Tandis qu’il achevait, à sa manière toujours un peu originale, cette profession de foi sympathique, la crainte, la méfiance, l’inquiétude, qui jusqu’alors avaient altéré la douceur naturelle des yeux de Sarah, firent place à une expression d’affectueuse mélancolie qui sembla leur rendre toute leur beauté.

« Ne vous affligez pas à cause de moi, cher oncle ! lui dit-elle, s’arrêtant, et, de la main, par un mouvement très-doux, enlevant quelques grains de poussière tombés sur le collet de son habit… J’ai tant souffert, et souffert si longtemps, que les désappointements les plus pénibles me sont devenus légers.

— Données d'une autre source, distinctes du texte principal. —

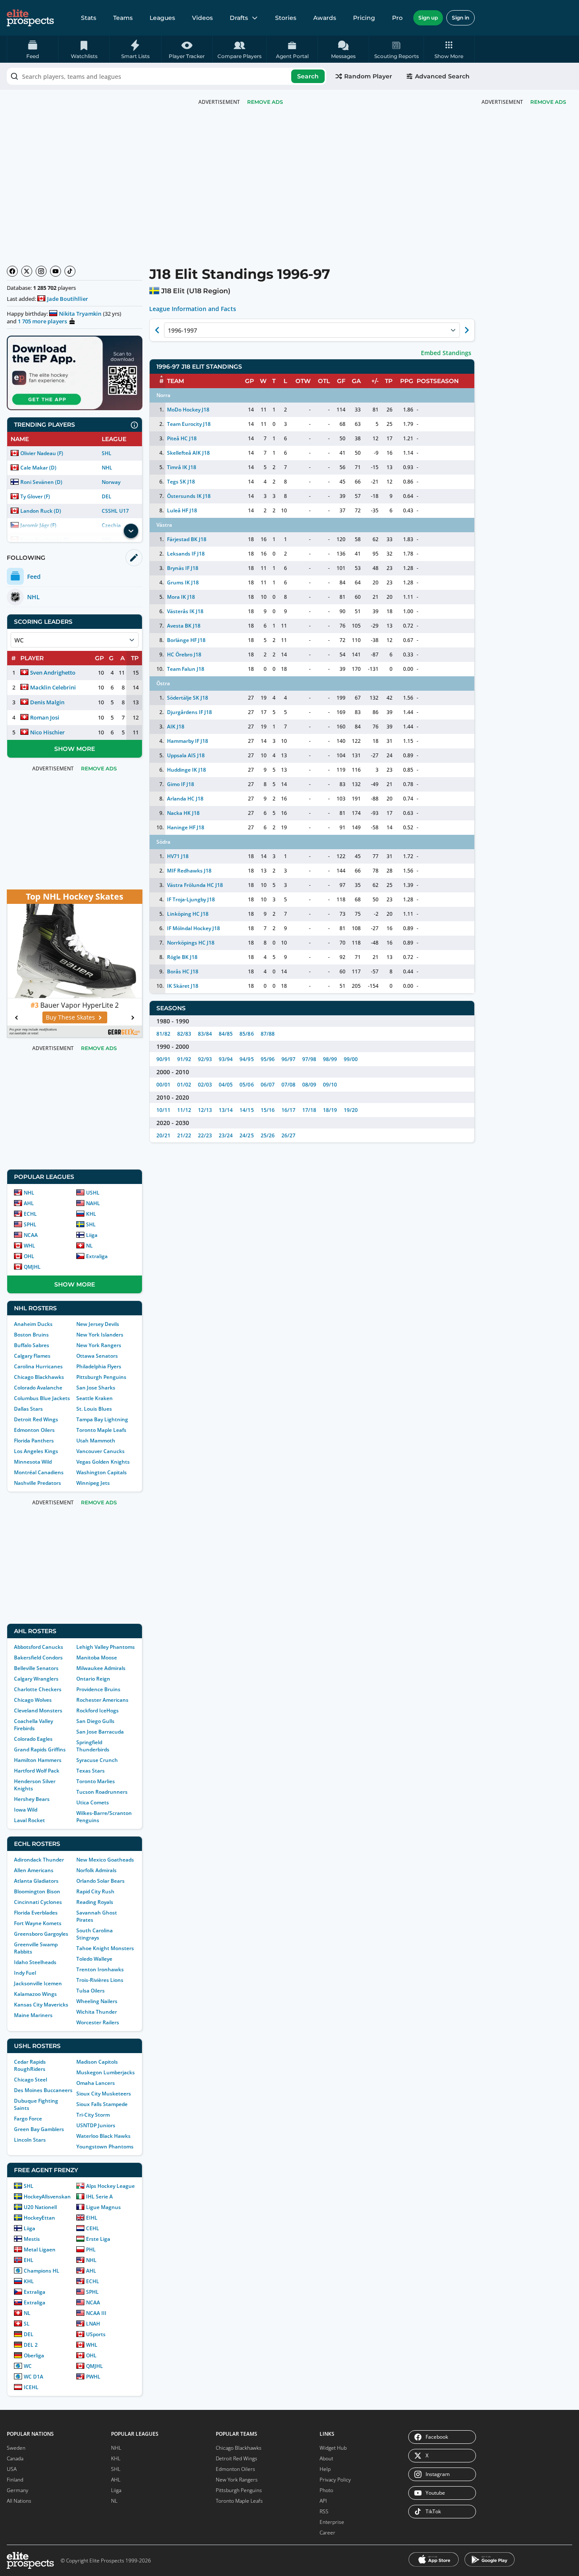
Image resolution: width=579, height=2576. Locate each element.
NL (89, 1245)
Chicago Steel (30, 2079)
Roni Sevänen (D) (41, 482)
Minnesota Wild (33, 1461)
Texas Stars (90, 1770)
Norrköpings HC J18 (190, 942)
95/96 (268, 1059)
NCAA (31, 1235)
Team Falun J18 (185, 668)
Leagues (162, 18)
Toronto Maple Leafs (101, 1430)
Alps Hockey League (110, 2186)
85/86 (246, 1033)
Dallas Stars (28, 1408)
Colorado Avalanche (38, 1387)
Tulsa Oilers (90, 1990)
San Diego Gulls (95, 1721)
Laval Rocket (29, 1820)
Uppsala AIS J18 (186, 755)
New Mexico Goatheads (105, 1859)
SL (27, 2323)
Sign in (460, 17)
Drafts (239, 18)
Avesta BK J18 (183, 625)
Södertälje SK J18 (187, 697)
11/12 (184, 1110)
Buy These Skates (70, 1017)
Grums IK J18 (183, 582)
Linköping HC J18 (188, 913)
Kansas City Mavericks (41, 2004)
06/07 (268, 1084)
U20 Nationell (40, 2207)
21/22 (184, 1135)
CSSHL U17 (115, 510)
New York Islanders (99, 1334)
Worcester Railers (97, 2022)
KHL (91, 1213)
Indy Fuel (25, 1972)
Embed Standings (446, 353)
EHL (28, 2260)
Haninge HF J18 (185, 827)
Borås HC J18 (182, 971)
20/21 (163, 1135)
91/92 (184, 1059)
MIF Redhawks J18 (189, 870)
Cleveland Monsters (38, 1710)
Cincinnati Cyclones (38, 1902)
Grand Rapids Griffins (40, 1749)
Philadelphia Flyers (98, 1366)
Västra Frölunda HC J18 (195, 885)
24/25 (246, 1135)
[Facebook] (12, 271)
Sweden (16, 2447)
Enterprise (332, 2522)
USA (12, 2469)
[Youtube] (55, 271)
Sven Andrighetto (52, 672)
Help (325, 2469)
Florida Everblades (36, 1912)
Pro (397, 18)
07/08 (288, 1084)
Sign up (428, 17)
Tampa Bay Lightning (102, 1419)
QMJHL (32, 1266)
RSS (324, 2511)
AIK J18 (175, 726)
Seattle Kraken (94, 1398)
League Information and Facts (192, 309)
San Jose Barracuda (100, 1731)
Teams (123, 18)
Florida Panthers (34, 1440)
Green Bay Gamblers (39, 2129)
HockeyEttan (39, 2217)
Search (308, 76)
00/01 (163, 1084)
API (323, 2500)
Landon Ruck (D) (40, 510)
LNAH (93, 2323)
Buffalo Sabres (31, 1345)
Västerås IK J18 (185, 611)
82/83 (184, 1033)
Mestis (32, 2239)
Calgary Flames (32, 1355)
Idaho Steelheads (35, 1962)
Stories (285, 18)
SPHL (30, 1224)
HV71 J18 (178, 856)
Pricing (364, 18)
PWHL (93, 2376)
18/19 (330, 1110)
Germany (17, 2490)
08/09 (309, 1084)
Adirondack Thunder (39, 1859)
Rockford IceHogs (97, 1710)
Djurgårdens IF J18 (189, 712)
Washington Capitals (101, 1472)
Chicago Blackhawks (39, 1377)
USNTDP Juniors (95, 2125)
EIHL (91, 2217)
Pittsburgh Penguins (101, 1377)
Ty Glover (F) (35, 496)
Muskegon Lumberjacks (105, 2072)
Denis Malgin (47, 702)
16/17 (288, 1110)
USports (96, 2334)
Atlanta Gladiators (36, 1880)
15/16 (268, 1110)
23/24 (226, 1135)
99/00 (351, 1059)
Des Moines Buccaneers (43, 2090)
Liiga (91, 1235)
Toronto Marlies (95, 1781)
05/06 (246, 1084)
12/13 (205, 1110)
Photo (326, 2490)
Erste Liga (98, 2239)
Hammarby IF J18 (187, 741)
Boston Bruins (31, 1334)
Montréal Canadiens (39, 1472)
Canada (15, 2458)
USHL (93, 1192)
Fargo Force (28, 2118)
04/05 (226, 1084)
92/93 (205, 1059)
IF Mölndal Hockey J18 (193, 928)
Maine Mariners (33, 2015)
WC (28, 2366)
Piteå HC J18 (182, 438)
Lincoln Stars (30, 2139)
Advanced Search (442, 76)
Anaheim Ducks (33, 1324)
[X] (26, 271)
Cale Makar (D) (38, 467)
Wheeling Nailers (96, 2001)
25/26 (268, 1135)
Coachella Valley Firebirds (33, 1724)
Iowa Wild (25, 1809)
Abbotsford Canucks (38, 1647)
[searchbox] (166, 76)
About (326, 2458)
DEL (106, 496)
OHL (29, 1256)
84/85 (226, 1033)
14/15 (246, 1110)
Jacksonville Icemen (38, 1983)
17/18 (309, 1110)
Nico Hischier (47, 732)
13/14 (226, 1110)
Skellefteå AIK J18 (188, 452)
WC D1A (33, 2376)
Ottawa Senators (97, 1355)
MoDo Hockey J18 (188, 409)
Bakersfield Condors (38, 1657)
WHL (29, 1245)
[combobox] (166, 76)
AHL (29, 1203)
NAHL (93, 1203)
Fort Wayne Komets (37, 1923)
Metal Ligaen (40, 2249)
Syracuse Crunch (97, 1760)
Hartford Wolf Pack (36, 1770)
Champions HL (41, 2270)
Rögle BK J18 (182, 957)
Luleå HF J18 (182, 510)
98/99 (330, 1059)
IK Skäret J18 (182, 985)
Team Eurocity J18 (189, 424)
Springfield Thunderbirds (92, 1746)
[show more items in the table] (131, 531)
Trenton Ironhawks (100, 1969)
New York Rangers (98, 1345)
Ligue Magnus (103, 2207)
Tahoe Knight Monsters (105, 1948)
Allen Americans (33, 1870)
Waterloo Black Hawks (103, 2136)
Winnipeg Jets (93, 1483)
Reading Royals (94, 1902)
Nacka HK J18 (183, 813)
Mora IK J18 (181, 596)
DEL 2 (31, 2344)
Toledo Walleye (94, 1958)
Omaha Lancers (95, 2083)
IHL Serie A (99, 2196)
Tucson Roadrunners (102, 1791)
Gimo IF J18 (180, 784)
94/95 (246, 1059)
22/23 (205, 1135)
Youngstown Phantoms (105, 2146)
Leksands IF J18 (186, 553)
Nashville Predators (37, 1483)
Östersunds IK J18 (189, 496)
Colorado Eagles (33, 1738)
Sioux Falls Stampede (102, 2104)
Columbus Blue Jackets (42, 1398)
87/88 (268, 1033)
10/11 (163, 1110)
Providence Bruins (98, 1689)
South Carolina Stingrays (94, 1934)
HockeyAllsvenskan (47, 2196)
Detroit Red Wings (36, 1419)
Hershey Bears (32, 1799)
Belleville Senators (36, 1668)
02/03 (205, 1084)
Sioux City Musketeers (103, 2093)
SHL (106, 453)
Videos (202, 18)
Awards (324, 18)
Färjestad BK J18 (186, 539)
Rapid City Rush (95, 1891)
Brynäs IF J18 (182, 568)
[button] (449, 49)
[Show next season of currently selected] (466, 330)
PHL (91, 2249)
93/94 (226, 1059)
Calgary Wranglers (36, 1678)
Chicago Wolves (33, 1699)
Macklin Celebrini (53, 687)
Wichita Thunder (96, 2011)
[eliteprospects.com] (30, 17)
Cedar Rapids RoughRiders (30, 2065)
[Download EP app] (74, 373)
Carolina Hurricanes (38, 1366)
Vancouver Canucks (100, 1451)
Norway (111, 482)
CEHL (92, 2228)
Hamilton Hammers (37, 1760)
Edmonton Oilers (34, 1430)
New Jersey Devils (97, 1324)
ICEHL (31, 2387)
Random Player (368, 76)
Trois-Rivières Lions (99, 1980)
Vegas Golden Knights (103, 1461)
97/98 (309, 1059)
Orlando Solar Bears (100, 1880)
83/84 (205, 1033)
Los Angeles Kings (36, 1451)
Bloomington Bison (37, 1891)
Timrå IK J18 (181, 467)
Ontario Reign (93, 1678)
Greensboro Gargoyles (41, 1933)
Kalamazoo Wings (35, 1994)
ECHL (30, 1213)
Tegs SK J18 (181, 481)
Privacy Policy (335, 2479)
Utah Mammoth (95, 1440)
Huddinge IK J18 (186, 769)
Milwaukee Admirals (100, 1668)
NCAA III (96, 2313)
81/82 (163, 1033)
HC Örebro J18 (184, 654)
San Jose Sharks (95, 1387)
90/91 (163, 1059)
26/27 (288, 1135)
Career (327, 2532)
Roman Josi (44, 717)
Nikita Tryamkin (80, 313)
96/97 (288, 1059)
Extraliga (97, 1256)
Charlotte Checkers (37, 1689)
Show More (74, 749)
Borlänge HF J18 (186, 640)
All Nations (19, 2500)
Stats (88, 18)
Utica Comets (92, 1802)
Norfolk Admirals (96, 1870)
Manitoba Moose (96, 1657)
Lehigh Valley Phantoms (105, 1647)
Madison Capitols (97, 2061)
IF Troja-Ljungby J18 (191, 899)
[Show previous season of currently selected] (157, 330)
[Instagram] (41, 271)
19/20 (351, 1110)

— Je ne veux pas vous entendre parler ainsi ! s’écria l’oncle Joseph ; ce sont pour moi des coups insupportables, que de semblables discours tenus par vous. Vous ne devez plus connaître de désappointements… non !… vous n’en aurez plus à subir, et c’est moi qui le dis, moi Buschmann, Joseph le Têtu, moi, Buschmann la Mule.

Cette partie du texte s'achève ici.